Learning to grow at Betty Ford Alpine Gardens
Ryan Summerlin June 23, 2013
As summer makes its way into the Rocky Mountains, Betty Ford Alpine Gardens is excited to begin another season of education and exploration. From a self-guided treasure hunts to structured activities, the Gardens is suited for all ages.
The Gardens “Learn and Grow” program takes place Monday through Thursday from 10 a.m. to noon until Aug. 15. The drop-in activities are held in the Children’s Garden amphitheater and designed for children ages 5 to 10 years old. Weekly themes engage children to better understand our natural environment and include “The Power of Pollinators: Butterflies, Bees, and Humming Birds,” “Dig it! The Secrets of Soil” and “Discovering Watersheds”
In addition to the supervised activities, the Gardens’ Discovery Cart is available with observation containers, bug nets, and craft supplies for children to explore, discover and create.
New this year is the “Nature Treasure Hunt: Letterboxing in the Gardens.” The hunt occupies young minds and bodies providing a labyrinth of learning throughout the Gardens. Instructions and activity sheets are available beginning next Saturday at the Schoolhouse Gift Shop, open daily from 9 a.m. to 5 p.m.
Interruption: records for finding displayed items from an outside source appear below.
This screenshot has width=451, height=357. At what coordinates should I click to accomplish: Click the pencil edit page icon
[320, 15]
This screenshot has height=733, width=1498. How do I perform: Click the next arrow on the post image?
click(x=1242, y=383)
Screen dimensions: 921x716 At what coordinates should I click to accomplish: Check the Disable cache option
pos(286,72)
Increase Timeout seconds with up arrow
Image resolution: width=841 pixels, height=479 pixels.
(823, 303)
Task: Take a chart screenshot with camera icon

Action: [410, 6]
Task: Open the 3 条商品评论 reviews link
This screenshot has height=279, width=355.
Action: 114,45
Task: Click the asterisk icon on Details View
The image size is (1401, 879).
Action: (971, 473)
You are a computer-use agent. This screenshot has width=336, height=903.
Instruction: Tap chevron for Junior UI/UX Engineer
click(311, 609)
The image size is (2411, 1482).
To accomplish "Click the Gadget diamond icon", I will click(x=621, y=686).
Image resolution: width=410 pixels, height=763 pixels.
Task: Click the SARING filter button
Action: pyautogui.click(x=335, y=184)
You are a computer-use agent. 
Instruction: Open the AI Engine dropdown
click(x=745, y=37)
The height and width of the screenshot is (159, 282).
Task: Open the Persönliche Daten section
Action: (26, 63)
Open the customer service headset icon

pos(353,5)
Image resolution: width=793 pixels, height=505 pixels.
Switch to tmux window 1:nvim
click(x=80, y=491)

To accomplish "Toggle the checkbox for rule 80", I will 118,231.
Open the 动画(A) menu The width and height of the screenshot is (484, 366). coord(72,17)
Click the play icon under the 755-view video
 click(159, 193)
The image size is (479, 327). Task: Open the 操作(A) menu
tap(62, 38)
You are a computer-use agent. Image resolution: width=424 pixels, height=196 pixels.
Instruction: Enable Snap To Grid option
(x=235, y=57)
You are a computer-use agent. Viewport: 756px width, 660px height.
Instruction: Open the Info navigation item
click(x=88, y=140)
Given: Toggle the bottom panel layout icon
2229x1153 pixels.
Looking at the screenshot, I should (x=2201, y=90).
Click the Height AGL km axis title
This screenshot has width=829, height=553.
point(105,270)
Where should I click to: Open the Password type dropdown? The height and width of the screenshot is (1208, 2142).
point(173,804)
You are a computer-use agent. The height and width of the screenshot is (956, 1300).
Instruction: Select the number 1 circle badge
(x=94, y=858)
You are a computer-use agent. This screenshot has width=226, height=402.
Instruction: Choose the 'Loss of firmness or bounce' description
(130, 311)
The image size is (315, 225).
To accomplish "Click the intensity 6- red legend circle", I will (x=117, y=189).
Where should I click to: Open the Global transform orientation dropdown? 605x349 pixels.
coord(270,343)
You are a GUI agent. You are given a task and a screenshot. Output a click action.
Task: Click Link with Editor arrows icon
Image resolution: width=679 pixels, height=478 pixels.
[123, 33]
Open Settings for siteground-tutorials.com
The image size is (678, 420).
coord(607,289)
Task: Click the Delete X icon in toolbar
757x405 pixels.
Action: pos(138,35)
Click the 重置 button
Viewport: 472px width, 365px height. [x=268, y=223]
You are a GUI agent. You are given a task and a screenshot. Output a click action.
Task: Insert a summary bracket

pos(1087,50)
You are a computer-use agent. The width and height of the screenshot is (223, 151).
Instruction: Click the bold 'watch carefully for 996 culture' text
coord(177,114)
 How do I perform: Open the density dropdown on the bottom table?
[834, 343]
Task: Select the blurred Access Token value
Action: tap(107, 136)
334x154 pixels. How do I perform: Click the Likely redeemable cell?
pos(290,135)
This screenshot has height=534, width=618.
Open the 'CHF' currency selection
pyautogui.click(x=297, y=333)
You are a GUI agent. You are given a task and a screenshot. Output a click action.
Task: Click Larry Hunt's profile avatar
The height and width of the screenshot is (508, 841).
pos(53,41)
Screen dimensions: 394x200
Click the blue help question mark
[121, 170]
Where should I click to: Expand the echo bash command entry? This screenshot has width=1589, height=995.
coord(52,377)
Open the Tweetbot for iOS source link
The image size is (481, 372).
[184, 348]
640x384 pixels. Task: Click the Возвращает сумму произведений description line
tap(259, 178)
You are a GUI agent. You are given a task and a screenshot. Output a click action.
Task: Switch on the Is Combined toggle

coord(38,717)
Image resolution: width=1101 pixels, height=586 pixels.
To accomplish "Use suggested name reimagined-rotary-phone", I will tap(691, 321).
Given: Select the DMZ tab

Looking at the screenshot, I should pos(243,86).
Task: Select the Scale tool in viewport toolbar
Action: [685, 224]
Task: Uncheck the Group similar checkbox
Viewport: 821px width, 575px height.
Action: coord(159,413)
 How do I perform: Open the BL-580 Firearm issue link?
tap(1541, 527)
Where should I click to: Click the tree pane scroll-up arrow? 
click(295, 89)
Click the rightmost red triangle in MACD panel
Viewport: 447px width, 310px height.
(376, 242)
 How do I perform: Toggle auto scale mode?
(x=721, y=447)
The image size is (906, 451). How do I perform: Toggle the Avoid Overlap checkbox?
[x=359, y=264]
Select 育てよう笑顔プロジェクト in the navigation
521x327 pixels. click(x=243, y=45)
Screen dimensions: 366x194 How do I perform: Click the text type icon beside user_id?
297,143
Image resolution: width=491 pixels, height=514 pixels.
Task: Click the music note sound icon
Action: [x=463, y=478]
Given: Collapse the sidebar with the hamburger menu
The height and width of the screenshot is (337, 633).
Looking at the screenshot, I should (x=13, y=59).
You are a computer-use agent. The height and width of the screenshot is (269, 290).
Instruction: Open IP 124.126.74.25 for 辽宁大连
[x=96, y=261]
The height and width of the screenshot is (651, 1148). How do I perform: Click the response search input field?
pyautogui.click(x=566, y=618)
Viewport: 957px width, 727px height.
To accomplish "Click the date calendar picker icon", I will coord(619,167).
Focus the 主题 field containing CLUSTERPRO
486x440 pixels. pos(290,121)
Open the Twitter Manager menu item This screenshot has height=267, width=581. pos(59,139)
The treasure hunt is suitable for both readers and non-readers.
On Tuesdays June 25, July 16 and Aug. 6, Betty Ford Alpine Gardens offers Fairy Garden’s workshops. Children’s imaginations run wild while they create an enchanting miniature fairy garden. Betty Ford Alpine Gardens, located in the heart of Ford Park, is the highest botanical garden in North America providing free access to an estimated 100,000 visitors annually. The Gardens is free and open to the public from dawn until dusk throughout the year. In addition to its youth programs, the Gardens engage adults through culinary, athletic and wellness programs. A $5 donation is appreciated.
A complete list of activities and events is available at www.betty fordalpinegardens.org or call 970-376-1389. The nonprofit organization’s operations and programs are funded entirely through the generosity of donors including Alpine Bank and Slifer, Smith and Frampton Real Estate.